If a joint becomes infected, treatment becomes much more aggressive; septic joints can spread bacteria throughout the body. This can be quite severe and lead to significant joint damage, future arthritis, or in significant cases, sepsis and death.

Wounds with flaps will likely need sutures, as these pieces of tissue do not keep adequate blood supply on their own, and often become non-viable or necrotic.

Tetanus Protection in Horses

If your horse has not had a tetanus toxoid vaccine within a year, your veterinarian will give a booster vaccine.

It is very important to keep your horse’s routine vaccines up to date. A wound as small as a paper cut can allow the bacteria Clostridium tetani into the bloodstream. This often fatal disease can progress rapidly, with symptoms such as a stiff gait with a raised tail, protruding third eyelids, difficulty chewing, and extreme sensitivity to sound and light. Tetanus can be very difficult to treat; if you notice any of the above behaviors, and your horse has a wound of any kind, call your veterinarian immediately.

Horse Wound Healing Complications

If you notice any of the following symptoms during the healing process, give your veterinarian a call so a recheck exam can be scheduled:

  • Dehiscense, or opening up, of the sutures before the wound has healed. Sutures are usually dissolveable, or left in place for 10-14 days.

    • This is much more likely in a wound near a joint or a high-motion area—repeat movement pulls on the wounded tissues, and delays union and healing.

  • Drainage or foul-smelling discharge/pus

  • Proud flesh: if your horse’s wound is below the knee or hock, it may develop an excess of granulation tissue. If you notice the wound is protruding past the normal skin, your vet may have you apply an antibiotic ointment that contains a steroid (Animax), or bandage the wound more frequently. If the proud flesh gets too large, it may need to be debrided by your veterinarian to get it to a more manageable level.

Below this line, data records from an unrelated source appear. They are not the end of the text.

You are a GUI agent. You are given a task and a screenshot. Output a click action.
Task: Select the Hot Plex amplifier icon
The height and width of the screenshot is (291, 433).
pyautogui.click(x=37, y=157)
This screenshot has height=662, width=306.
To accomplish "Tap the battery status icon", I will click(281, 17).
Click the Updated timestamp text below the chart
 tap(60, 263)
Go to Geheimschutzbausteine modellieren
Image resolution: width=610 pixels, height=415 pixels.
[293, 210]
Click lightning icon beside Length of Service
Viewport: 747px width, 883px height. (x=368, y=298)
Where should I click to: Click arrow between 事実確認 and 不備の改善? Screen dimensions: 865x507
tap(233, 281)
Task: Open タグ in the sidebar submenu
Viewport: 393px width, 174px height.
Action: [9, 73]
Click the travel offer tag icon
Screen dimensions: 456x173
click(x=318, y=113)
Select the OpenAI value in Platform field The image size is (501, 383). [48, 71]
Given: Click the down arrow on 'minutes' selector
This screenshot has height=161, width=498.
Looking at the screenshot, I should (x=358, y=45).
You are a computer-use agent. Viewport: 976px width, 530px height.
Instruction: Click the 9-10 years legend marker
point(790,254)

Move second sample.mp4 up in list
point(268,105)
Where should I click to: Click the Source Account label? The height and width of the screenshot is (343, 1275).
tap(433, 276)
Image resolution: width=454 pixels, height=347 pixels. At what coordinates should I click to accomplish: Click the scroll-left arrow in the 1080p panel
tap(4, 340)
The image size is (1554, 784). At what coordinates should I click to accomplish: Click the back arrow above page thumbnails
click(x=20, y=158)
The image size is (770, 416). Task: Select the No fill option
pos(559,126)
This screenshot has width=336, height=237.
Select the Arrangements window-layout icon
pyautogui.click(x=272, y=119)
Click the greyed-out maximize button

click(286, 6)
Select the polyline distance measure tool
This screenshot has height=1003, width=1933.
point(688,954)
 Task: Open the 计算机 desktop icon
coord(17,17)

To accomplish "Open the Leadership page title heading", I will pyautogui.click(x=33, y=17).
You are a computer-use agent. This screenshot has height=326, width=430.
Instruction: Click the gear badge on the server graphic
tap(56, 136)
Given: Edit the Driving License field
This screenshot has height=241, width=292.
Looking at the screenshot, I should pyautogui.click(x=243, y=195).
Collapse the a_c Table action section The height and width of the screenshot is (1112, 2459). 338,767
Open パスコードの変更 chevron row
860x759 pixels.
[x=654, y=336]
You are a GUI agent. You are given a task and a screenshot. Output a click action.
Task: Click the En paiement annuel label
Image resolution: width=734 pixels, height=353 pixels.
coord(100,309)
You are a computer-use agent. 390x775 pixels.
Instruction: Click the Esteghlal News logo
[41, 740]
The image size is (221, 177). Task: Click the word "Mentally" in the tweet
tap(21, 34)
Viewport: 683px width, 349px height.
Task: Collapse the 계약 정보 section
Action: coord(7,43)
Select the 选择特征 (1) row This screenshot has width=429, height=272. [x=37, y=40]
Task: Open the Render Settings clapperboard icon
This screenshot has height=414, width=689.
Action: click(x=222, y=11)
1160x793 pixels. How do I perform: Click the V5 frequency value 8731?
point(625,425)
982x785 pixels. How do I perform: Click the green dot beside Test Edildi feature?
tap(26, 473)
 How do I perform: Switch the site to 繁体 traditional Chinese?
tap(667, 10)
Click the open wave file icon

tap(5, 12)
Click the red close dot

  • Increased swelling or lameness if the wound was on a leg

  • Decreased appetite

  • Fever

Horse Wound Prevention

Although horses will always try to find new ways to injure themselves, there are some common injuries that can be easily avoided.

  • Do not leave snaps on water buckets; feed and other buckets should have the handle hooks covered with tape.

  • Avoid barbed-wire fencing, and keep your pasture clear of debris.

  • Avoid housing horses together that do not get along. If possible, leave at least one stall, run, or spaced fence line between them if there are personality conflicts. Do not house stallions near mares.